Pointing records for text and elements

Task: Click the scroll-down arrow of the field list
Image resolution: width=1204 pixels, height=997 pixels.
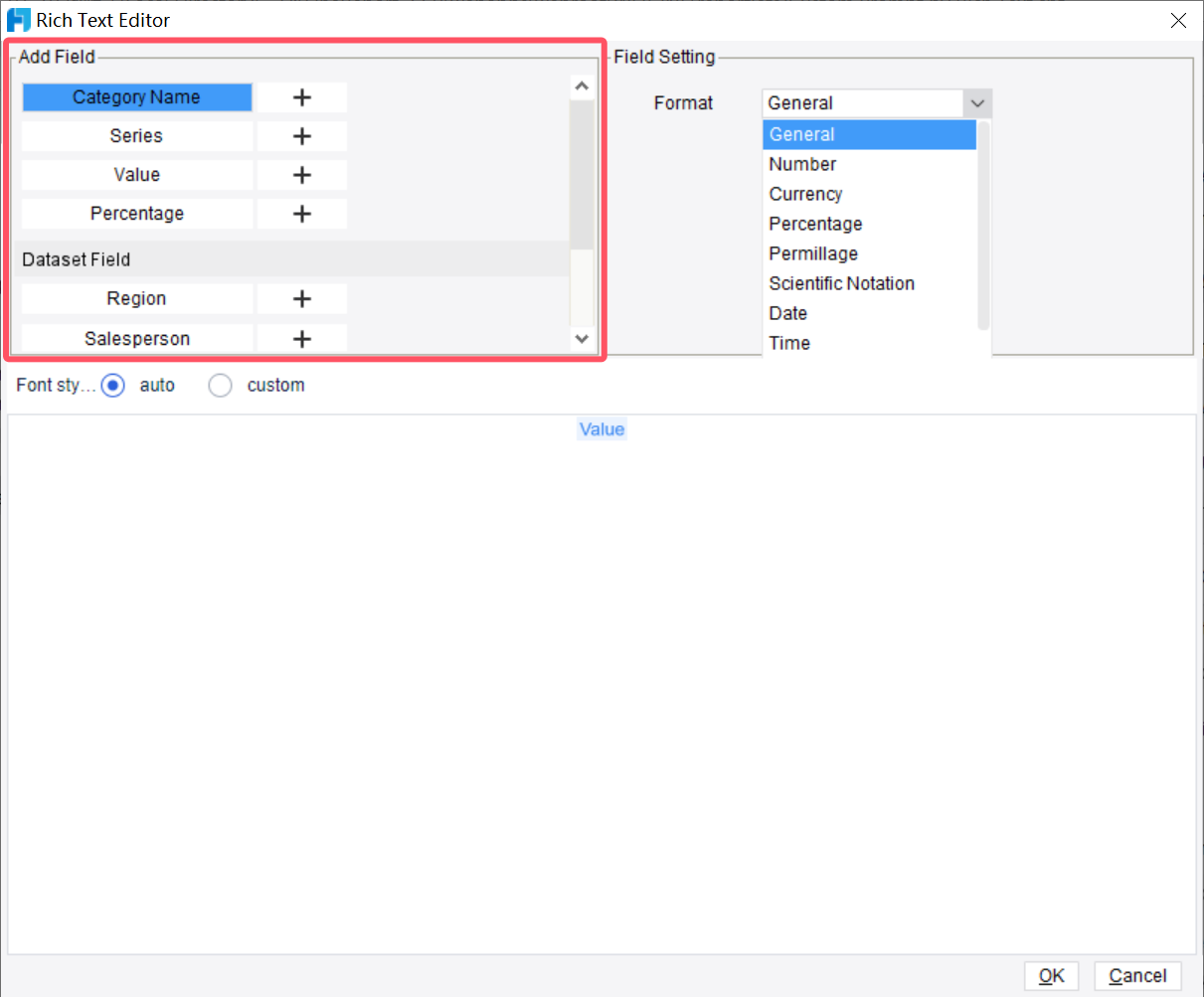Action: coord(582,338)
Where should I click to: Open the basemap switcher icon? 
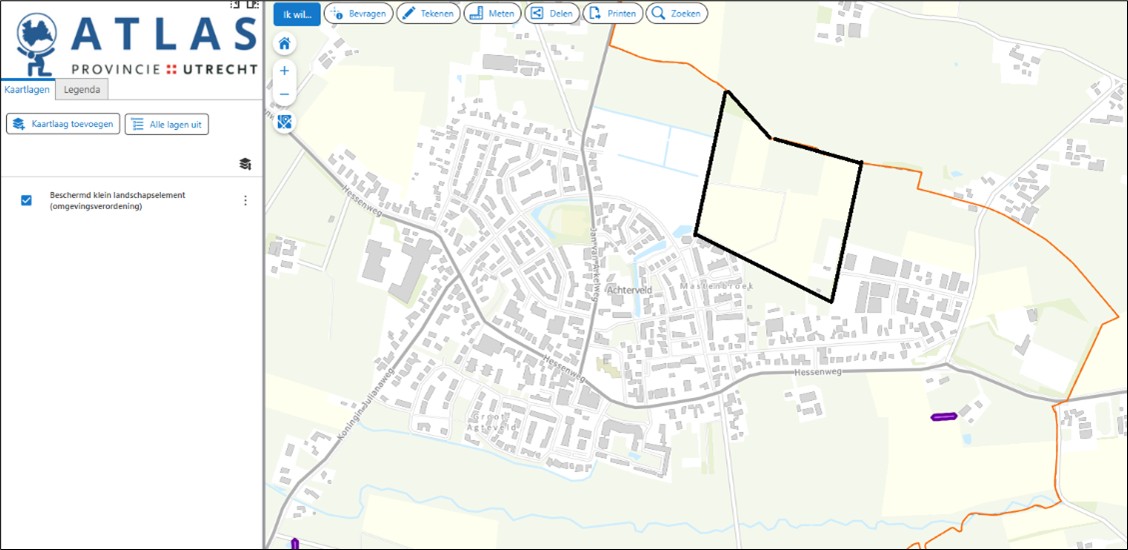(x=285, y=122)
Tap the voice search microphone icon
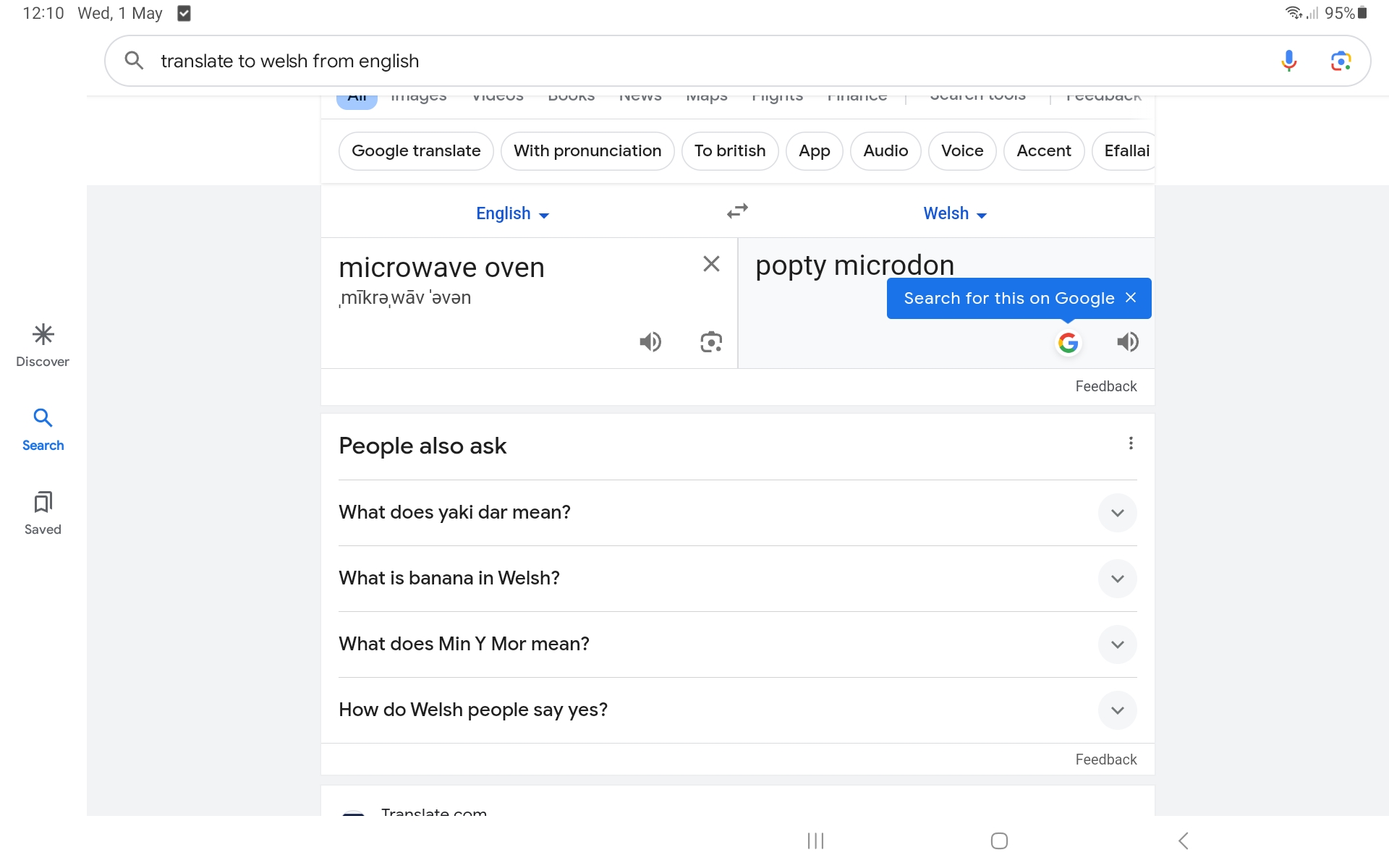The height and width of the screenshot is (868, 1389). click(x=1288, y=61)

*WRITTEN INSTRUCTION:* Copy every item above verbatim, leaving out the pictures.

*ANSWER IN FULL:*
Task: Click the scroll-down arrow of the field list
Image resolution: width=1204 pixels, height=997 pixels.
Action: coord(582,338)
Where should I click to: Open the basemap switcher icon? 
(x=285, y=122)
Tap the voice search microphone icon
The height and width of the screenshot is (868, 1389). click(x=1288, y=61)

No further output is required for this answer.